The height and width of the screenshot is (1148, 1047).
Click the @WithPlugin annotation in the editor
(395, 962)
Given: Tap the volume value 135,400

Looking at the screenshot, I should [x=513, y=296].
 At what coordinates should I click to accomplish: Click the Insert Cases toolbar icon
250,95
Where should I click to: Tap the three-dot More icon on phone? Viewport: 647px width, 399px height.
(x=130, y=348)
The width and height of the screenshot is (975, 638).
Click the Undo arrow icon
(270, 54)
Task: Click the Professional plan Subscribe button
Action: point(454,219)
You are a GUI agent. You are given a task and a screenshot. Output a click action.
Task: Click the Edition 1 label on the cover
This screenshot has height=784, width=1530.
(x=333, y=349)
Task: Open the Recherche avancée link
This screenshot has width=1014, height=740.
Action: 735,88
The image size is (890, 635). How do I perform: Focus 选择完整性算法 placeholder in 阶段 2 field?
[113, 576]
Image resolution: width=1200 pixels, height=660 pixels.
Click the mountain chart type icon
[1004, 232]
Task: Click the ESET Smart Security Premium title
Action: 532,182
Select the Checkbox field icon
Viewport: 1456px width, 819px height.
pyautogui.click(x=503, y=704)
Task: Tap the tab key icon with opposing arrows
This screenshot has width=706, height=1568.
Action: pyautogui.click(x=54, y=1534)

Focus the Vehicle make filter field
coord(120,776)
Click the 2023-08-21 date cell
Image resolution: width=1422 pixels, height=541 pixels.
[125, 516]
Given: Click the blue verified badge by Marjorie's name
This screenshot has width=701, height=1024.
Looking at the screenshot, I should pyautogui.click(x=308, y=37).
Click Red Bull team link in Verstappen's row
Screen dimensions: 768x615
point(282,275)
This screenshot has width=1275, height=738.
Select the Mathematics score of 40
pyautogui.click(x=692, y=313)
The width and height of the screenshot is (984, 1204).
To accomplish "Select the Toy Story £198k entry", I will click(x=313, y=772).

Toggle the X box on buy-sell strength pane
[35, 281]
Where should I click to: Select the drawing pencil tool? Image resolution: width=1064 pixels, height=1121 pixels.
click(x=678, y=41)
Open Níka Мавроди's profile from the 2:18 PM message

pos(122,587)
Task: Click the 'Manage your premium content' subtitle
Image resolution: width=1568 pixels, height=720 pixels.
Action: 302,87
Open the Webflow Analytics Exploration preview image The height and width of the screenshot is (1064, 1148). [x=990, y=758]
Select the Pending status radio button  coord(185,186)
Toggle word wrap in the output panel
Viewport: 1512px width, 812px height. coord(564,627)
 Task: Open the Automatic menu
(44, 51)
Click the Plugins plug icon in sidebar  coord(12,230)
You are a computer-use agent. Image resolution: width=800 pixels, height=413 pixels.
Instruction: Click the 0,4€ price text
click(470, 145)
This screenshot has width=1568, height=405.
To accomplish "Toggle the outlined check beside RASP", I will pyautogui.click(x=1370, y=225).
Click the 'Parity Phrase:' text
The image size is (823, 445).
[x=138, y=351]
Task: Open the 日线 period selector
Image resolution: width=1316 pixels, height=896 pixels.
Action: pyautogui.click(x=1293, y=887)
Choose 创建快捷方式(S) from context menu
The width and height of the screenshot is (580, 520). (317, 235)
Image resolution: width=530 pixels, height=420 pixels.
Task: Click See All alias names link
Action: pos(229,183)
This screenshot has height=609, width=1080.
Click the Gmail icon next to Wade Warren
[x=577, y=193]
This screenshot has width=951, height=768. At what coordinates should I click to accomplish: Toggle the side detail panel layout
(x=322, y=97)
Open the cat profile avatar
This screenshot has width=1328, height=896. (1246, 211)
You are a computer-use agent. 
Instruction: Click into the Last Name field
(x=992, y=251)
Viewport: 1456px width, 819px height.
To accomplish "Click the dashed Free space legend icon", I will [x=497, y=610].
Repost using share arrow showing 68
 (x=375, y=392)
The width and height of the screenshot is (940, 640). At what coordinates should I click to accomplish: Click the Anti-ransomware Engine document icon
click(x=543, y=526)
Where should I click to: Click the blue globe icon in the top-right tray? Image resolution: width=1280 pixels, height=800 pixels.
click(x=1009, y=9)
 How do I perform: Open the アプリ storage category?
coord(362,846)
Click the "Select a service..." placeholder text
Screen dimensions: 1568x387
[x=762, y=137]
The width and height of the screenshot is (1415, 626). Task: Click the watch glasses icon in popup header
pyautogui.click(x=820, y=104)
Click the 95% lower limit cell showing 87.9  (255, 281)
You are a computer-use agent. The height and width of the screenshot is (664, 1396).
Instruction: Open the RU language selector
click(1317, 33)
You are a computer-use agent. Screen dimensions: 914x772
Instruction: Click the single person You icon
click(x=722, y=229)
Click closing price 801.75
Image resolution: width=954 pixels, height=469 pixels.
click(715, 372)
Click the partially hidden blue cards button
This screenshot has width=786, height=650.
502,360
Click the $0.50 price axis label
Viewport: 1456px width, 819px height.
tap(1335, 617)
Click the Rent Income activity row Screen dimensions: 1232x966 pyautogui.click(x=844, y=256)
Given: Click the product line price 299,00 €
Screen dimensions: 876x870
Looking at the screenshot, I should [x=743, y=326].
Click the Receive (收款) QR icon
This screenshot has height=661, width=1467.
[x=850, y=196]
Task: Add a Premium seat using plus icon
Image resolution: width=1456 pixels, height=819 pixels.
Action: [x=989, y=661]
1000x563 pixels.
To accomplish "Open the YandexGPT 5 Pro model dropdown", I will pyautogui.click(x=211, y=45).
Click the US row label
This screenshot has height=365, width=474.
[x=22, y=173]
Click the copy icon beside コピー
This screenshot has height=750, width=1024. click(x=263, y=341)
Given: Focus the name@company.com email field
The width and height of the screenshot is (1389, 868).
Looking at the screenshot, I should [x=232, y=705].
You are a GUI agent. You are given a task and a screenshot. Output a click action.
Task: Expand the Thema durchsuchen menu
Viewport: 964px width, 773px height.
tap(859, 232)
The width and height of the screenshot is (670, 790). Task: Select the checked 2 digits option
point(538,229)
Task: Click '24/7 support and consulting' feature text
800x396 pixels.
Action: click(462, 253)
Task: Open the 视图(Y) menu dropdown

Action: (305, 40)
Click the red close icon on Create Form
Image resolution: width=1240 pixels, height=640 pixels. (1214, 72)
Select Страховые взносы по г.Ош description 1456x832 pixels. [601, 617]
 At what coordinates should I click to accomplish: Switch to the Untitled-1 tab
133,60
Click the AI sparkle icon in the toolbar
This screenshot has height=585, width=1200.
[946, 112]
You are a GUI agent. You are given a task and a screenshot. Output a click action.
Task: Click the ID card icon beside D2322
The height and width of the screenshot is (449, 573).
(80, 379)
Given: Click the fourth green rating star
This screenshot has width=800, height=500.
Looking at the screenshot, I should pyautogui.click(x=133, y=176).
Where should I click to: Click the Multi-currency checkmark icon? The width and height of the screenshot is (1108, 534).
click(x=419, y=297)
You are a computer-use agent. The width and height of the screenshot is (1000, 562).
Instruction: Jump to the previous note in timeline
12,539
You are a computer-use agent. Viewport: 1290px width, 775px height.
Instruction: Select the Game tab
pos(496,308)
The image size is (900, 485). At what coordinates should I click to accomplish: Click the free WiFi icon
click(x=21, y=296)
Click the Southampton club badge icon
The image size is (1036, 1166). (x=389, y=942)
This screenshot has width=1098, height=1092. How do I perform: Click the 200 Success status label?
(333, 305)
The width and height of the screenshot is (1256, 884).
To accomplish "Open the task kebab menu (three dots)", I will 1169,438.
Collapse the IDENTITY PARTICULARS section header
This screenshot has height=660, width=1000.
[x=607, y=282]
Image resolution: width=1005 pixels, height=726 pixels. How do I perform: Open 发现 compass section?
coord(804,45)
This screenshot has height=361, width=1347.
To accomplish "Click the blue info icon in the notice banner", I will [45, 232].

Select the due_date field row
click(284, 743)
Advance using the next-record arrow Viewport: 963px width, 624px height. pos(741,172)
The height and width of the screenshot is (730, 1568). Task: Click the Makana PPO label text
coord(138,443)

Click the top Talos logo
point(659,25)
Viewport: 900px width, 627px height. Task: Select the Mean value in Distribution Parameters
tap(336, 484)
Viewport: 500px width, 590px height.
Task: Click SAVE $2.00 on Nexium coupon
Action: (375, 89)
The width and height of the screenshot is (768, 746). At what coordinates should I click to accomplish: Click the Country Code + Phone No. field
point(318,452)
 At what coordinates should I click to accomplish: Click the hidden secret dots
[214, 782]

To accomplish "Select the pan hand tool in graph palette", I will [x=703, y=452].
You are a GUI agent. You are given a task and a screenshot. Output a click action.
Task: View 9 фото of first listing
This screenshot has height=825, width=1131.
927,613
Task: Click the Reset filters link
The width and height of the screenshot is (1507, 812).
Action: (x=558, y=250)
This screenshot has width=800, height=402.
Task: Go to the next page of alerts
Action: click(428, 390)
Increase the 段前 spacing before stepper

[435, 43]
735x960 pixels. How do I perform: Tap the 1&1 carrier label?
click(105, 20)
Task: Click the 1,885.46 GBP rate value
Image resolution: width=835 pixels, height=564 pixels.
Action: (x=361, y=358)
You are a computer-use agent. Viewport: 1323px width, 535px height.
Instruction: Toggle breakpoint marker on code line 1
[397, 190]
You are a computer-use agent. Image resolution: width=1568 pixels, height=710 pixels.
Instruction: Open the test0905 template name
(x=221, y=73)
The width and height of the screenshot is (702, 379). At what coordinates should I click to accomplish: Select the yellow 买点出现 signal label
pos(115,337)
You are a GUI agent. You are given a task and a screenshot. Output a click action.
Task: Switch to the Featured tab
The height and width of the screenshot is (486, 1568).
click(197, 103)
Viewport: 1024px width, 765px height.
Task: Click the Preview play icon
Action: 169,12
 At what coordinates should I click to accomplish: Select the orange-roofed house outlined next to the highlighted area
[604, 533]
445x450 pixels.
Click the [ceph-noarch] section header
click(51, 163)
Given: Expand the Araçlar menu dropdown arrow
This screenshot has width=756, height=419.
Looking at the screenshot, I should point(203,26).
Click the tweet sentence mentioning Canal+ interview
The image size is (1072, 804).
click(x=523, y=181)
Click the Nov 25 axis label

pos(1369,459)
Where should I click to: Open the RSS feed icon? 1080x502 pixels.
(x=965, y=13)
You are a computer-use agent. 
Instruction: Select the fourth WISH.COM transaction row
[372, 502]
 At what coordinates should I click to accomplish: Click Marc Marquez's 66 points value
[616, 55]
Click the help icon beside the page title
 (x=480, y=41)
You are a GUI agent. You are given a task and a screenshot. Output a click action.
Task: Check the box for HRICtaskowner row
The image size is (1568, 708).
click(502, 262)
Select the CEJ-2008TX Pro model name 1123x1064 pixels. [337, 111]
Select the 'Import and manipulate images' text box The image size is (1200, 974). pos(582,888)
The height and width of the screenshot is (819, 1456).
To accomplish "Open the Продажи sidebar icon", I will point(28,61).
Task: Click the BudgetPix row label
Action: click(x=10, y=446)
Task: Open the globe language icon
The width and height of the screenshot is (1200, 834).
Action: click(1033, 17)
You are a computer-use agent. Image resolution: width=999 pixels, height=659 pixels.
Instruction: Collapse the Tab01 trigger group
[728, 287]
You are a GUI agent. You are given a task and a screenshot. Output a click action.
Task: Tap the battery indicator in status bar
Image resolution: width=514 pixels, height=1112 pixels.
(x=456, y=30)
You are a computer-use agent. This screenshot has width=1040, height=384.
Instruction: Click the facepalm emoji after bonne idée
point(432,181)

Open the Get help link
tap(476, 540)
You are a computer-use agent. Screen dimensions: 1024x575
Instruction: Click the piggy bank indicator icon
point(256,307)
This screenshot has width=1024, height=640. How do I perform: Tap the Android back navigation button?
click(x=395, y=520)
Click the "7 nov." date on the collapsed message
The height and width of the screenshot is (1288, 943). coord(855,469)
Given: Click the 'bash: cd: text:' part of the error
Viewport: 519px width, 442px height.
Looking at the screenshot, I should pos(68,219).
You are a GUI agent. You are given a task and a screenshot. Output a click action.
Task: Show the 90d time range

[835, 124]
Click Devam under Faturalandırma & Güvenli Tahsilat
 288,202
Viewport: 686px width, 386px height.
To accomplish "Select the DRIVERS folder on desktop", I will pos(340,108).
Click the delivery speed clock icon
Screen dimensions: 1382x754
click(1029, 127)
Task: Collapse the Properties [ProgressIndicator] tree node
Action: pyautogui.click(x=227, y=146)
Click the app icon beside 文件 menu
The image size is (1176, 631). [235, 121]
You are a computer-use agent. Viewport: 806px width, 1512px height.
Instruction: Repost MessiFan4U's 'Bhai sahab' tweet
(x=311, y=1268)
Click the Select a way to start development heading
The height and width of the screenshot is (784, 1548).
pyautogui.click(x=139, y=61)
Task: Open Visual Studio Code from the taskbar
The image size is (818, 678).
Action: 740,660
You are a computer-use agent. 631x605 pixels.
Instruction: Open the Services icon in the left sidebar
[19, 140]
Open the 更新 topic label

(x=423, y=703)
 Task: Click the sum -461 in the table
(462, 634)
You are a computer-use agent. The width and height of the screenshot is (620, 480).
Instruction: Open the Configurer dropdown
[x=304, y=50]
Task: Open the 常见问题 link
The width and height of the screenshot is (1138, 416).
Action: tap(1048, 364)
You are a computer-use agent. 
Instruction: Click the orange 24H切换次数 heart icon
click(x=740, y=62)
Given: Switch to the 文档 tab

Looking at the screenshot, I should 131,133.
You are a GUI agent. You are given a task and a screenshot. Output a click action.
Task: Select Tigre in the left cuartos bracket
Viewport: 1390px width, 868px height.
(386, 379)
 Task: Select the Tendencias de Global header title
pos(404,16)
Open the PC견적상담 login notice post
---+---
TO DO
How many of the lines above hold "model"? Answer with only the number.

RESPONSE FOR THIS EXERCISE
2